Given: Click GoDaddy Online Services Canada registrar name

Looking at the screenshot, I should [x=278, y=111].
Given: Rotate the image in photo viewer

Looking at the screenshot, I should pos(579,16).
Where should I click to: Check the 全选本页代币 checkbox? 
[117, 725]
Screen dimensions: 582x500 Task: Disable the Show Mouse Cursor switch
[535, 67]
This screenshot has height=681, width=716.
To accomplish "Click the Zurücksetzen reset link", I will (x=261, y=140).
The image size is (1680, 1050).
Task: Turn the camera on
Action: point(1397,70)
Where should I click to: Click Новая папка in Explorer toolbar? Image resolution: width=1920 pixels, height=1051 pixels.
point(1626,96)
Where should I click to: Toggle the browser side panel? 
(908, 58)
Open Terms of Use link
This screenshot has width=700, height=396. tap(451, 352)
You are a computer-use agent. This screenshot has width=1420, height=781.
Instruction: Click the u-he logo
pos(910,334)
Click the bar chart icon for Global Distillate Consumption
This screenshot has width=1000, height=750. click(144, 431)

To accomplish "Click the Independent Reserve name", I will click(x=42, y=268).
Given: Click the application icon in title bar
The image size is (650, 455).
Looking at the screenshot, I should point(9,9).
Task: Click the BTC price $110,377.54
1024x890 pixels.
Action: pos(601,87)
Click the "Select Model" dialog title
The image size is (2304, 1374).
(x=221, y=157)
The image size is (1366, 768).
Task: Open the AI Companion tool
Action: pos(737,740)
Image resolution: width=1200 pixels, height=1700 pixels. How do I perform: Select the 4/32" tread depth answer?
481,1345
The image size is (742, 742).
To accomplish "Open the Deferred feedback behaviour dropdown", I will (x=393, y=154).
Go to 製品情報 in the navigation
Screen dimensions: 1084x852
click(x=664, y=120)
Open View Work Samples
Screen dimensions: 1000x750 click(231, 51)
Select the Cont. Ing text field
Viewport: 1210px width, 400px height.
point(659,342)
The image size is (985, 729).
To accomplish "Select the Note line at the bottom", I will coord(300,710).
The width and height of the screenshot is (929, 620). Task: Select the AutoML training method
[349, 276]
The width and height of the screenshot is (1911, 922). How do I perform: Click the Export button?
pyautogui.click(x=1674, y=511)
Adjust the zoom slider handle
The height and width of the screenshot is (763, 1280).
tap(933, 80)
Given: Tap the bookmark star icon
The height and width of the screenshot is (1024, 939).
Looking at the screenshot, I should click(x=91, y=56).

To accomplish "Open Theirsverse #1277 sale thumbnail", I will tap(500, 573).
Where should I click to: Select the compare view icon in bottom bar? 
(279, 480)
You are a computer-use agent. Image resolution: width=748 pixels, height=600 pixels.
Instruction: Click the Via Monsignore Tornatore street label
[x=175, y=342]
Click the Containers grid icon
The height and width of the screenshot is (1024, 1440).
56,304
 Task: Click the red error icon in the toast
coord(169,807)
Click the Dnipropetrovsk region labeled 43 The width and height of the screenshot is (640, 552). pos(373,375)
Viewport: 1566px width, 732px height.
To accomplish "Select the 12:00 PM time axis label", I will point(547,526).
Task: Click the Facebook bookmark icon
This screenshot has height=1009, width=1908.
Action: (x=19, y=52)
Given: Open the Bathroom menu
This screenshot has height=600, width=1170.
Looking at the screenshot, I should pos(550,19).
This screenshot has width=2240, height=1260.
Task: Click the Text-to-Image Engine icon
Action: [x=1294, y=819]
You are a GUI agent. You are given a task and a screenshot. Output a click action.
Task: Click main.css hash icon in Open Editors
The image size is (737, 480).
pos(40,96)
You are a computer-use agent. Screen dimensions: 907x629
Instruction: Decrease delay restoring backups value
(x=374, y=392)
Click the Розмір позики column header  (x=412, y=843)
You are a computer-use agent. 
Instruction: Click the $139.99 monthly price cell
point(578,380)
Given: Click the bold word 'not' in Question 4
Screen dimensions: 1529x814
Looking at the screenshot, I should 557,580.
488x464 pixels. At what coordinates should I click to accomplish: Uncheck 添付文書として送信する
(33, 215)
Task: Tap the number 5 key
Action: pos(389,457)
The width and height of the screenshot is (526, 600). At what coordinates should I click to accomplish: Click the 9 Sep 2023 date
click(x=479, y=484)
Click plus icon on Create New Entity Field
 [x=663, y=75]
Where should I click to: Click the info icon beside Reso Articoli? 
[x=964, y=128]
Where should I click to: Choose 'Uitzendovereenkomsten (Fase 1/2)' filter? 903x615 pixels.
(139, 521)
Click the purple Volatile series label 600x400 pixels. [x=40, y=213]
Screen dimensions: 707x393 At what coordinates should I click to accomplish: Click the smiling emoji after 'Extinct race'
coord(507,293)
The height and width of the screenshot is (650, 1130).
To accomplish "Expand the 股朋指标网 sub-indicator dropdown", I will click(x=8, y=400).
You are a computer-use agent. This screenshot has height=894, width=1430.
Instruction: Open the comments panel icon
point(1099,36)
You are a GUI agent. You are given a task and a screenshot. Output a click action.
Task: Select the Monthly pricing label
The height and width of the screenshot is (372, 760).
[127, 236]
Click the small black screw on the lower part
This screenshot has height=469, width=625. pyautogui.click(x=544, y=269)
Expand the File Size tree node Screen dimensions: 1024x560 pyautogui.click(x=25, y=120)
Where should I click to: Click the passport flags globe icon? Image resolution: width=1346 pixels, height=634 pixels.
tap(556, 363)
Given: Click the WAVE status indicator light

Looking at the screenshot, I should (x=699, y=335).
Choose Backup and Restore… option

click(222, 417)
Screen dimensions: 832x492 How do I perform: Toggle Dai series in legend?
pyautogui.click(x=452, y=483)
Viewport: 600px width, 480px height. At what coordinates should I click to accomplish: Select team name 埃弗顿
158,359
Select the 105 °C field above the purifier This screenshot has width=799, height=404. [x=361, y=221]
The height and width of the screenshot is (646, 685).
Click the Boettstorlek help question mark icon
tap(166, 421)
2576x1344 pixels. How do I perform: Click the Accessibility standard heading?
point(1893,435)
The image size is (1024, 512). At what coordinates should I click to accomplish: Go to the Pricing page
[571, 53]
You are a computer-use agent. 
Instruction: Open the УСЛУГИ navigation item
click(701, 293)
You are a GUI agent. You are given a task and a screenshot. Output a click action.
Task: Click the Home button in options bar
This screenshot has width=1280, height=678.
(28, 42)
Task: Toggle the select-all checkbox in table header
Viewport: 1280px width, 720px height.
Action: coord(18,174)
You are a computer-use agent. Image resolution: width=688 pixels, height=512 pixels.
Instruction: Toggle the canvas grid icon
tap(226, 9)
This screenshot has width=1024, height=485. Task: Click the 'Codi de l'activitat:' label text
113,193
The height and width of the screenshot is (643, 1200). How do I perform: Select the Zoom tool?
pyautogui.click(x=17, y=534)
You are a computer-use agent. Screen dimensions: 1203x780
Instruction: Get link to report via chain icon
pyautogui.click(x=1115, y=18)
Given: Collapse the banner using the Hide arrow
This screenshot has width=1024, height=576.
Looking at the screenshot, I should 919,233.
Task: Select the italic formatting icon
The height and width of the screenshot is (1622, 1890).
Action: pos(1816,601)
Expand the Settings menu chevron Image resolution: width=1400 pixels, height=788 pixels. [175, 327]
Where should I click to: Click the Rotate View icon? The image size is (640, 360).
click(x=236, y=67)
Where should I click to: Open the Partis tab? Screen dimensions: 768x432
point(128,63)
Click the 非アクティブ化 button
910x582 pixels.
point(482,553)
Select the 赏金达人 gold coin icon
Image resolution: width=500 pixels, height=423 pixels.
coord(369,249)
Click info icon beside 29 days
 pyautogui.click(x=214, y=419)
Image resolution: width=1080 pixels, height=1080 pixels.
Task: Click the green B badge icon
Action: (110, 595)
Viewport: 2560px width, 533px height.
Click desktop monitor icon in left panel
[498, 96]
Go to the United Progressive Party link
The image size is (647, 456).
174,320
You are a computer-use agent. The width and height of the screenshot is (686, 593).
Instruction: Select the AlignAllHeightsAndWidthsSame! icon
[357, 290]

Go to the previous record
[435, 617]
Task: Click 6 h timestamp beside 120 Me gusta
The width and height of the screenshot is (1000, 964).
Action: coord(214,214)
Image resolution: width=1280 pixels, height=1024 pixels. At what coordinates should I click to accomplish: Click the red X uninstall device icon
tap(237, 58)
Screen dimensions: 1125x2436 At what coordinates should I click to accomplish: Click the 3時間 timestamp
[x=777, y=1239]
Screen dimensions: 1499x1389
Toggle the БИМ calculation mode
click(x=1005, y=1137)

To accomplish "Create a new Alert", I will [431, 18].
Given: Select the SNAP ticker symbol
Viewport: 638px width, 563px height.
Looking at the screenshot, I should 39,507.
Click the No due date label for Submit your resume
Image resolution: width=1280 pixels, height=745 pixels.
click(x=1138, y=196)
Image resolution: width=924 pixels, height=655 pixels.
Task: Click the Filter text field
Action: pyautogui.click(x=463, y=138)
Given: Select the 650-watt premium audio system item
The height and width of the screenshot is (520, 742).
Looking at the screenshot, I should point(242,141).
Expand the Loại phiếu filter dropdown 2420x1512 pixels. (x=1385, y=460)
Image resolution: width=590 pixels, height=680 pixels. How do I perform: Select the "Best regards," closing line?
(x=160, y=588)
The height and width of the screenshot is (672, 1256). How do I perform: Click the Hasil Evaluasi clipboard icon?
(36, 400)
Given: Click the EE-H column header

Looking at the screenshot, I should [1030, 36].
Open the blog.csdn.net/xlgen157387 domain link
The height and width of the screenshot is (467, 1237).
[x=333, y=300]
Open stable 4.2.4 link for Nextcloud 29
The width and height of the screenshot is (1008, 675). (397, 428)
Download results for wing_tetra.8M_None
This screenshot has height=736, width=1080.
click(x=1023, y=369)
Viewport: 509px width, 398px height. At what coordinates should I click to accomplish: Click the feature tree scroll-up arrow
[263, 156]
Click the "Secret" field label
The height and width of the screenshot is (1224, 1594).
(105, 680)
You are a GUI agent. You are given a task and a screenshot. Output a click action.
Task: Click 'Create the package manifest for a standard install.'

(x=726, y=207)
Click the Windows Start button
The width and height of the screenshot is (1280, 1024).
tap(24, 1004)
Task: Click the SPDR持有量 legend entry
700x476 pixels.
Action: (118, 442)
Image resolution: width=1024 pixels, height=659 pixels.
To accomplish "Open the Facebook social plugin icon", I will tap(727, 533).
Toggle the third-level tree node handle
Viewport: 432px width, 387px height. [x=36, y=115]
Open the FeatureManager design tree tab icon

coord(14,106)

§ **What is needed**: Establish how many lines of the material above hold the word "menu". Nothing but the count should be returned.

§ **Final answer**: 2